The issues discussed above are only the tip of the iceberg and we have just merely scratched the surface of the bigger problem we are faced with globally. So how can you as an individual help yourself and others? Here are some tips :
1. Do not suffer in silence
If you are feeling low or anxious or just not right, seek medical attention from your general practitioner. Several people have been caught in the assumption that they are bothering their doctors or GP’s are not open to deal with these concerns. Wrong! GP’s were made for this.
2. Prioritise your worries
It has been wisely stated that worrying will not solve your problem. What you can do is list out your worries and label those that are under your control and those that are not within your control. The process of doing this can be quite therapeutic as you put things in perspective.

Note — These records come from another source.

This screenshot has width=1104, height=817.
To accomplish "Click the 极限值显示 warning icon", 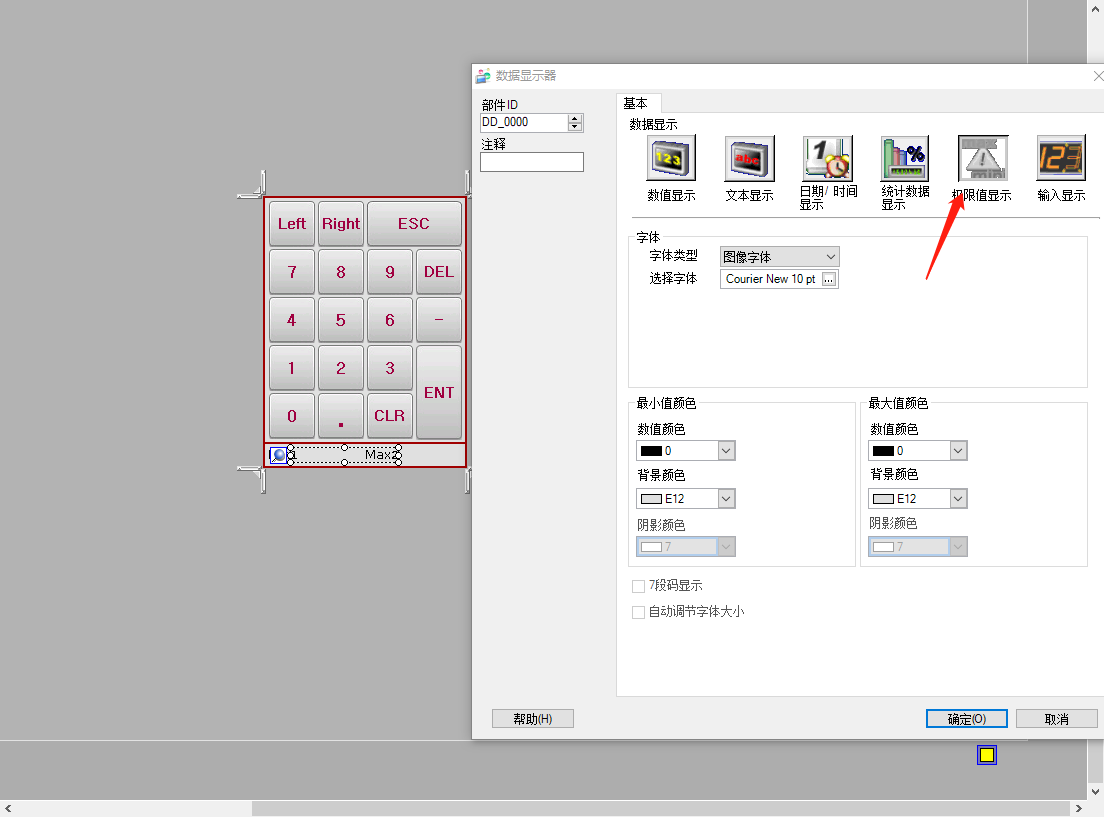I will point(983,159).
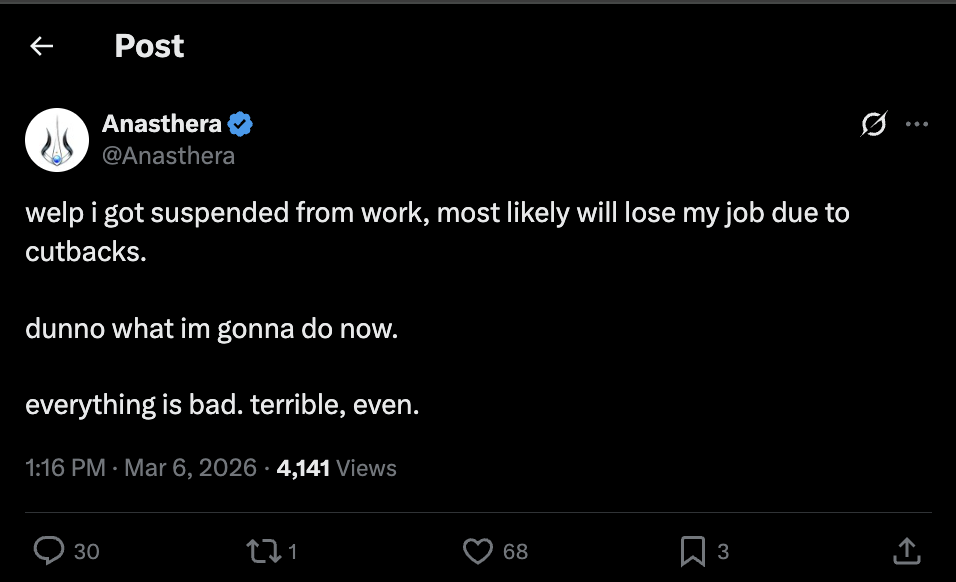Click the Grok explain post icon
This screenshot has height=582, width=956.
click(x=874, y=124)
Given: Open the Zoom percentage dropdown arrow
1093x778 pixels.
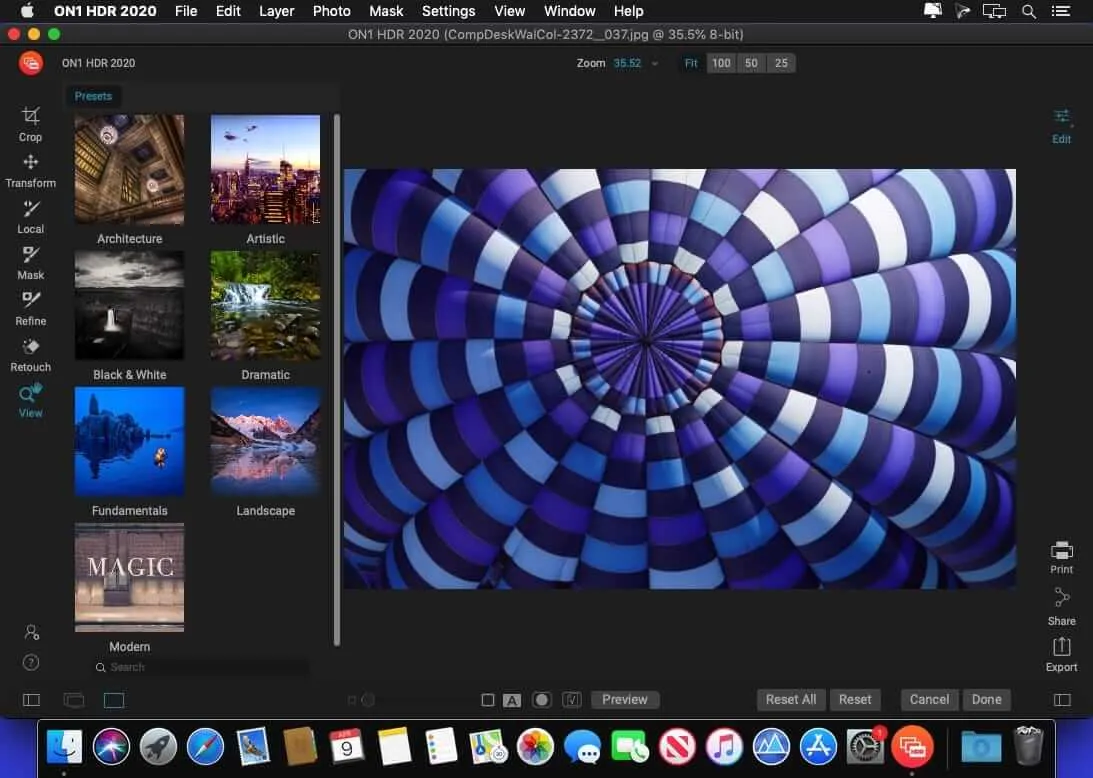Looking at the screenshot, I should click(x=655, y=64).
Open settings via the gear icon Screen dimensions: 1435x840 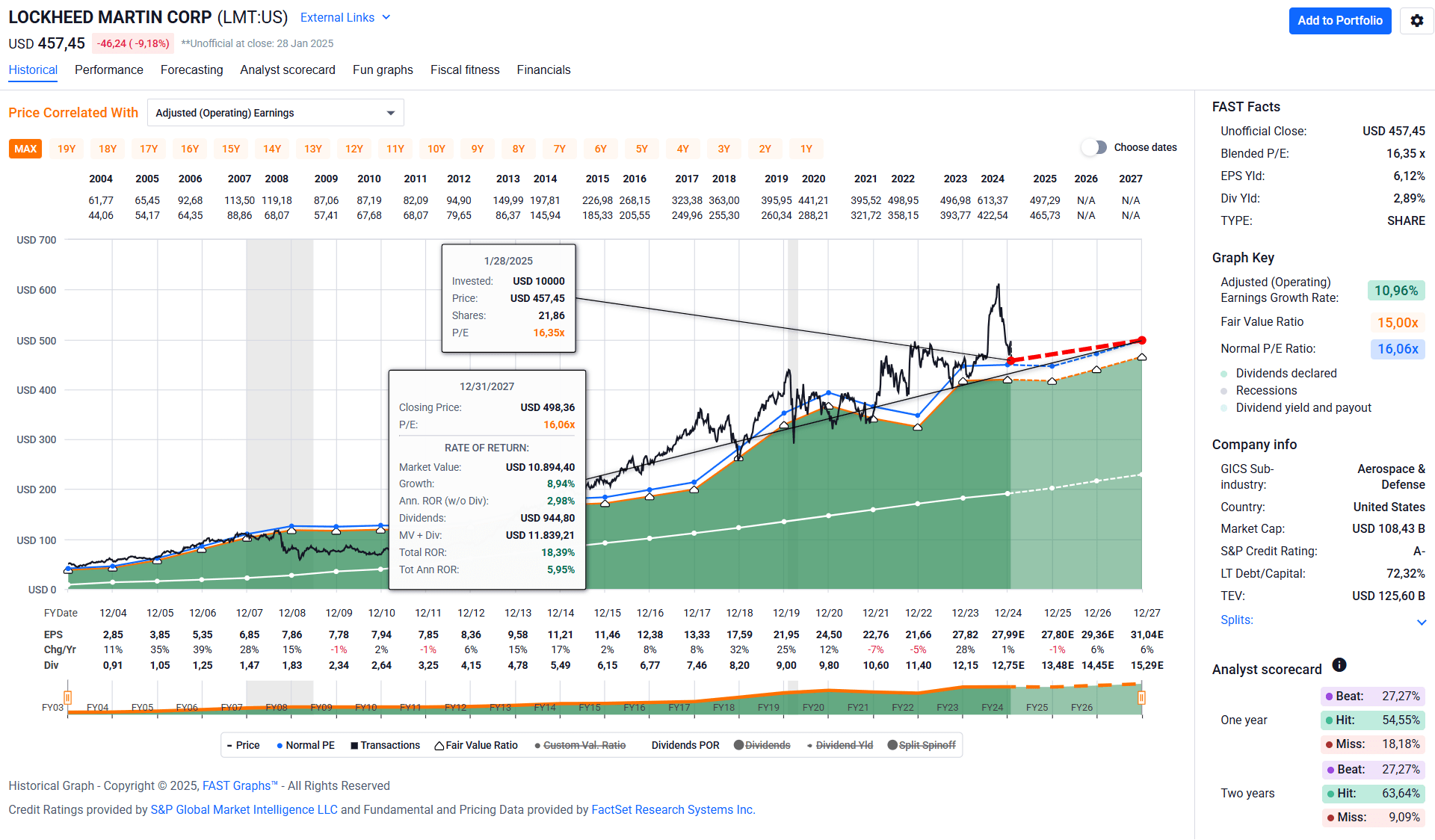(x=1416, y=20)
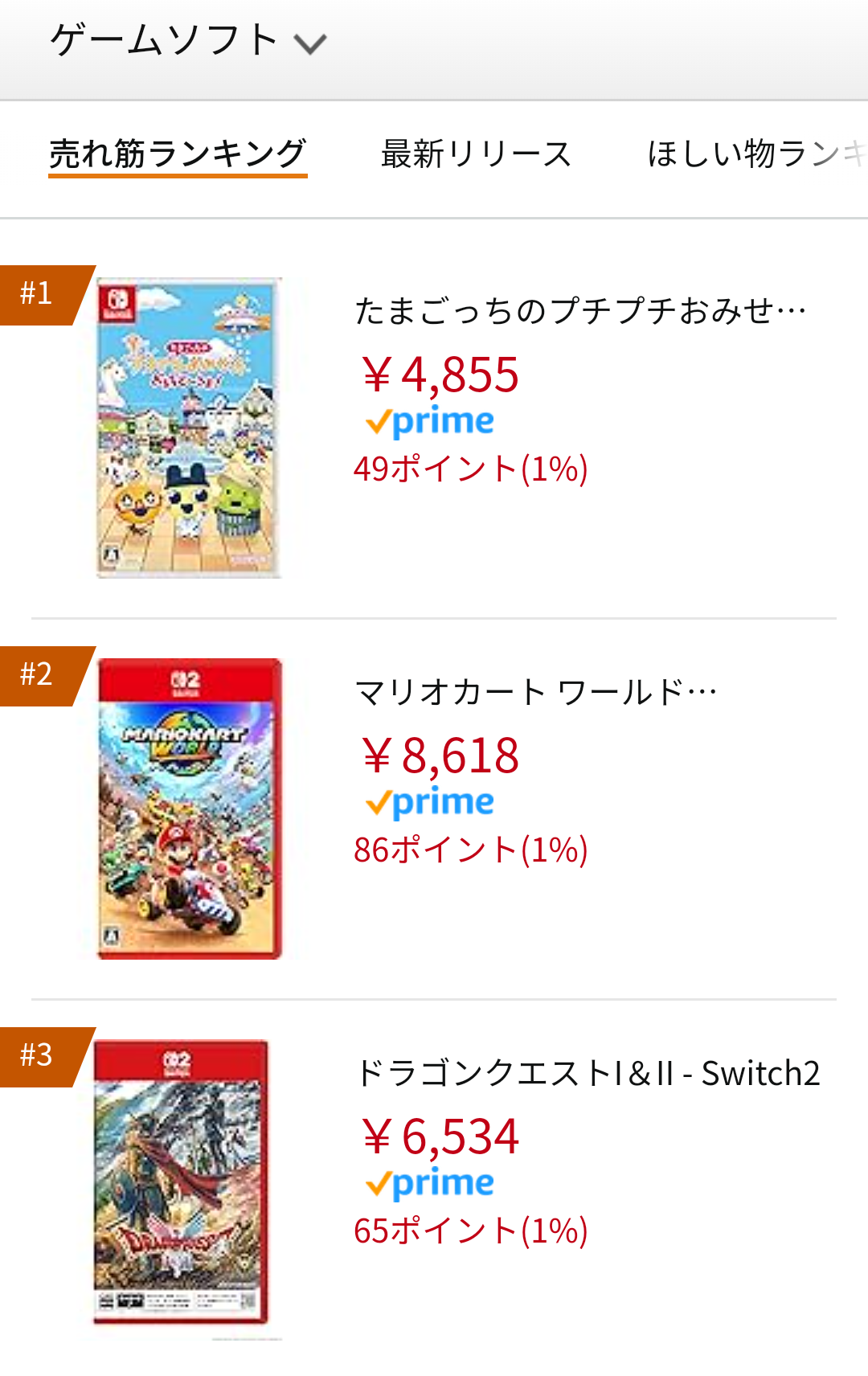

To conclude this exercise you may list out action points or solutions for the worries you have listed to be in your control.
3. Censor what you watch and listen to
It is important to keep yourself updated with the guidelines, rules and what Is going in globally; however let’s face it, news can be quite negative. Now listening to repeated negative news again and again will logically have adverse effect on your mental health. There are several studies that backs up this point. The key thing is to get a balance – watch or read what you need to get informed and then switch to something more positive.
4. Keep connected
Social distancing or shielding does not prevent one from interacting with another. Take advantage of technology if you are shielding and be intentional about keeping in contact with family and friends. Check on them, you just never know what they are going through.
5. Have honest conversations with your young adults and children
They can bottle things a lot and sometimes may find it hard to express how they are feeling. Generalising possible feelings of depression and anxiety and also providing them with a supportive environment may be what they need to open up.
6. Remain positive and hopeful
Easier said than done when face with the current climate. Evidence tells us that being optimistic helps mental wellbeing. Coupled with taking action such as looking for new opportunities and looking into what benefits you are eligible for can also help.
7. Get therapy
Regardless of which ever situation you find yourself, therapy may just help you find better ways to deal with things. You can get this free via your GP or privately.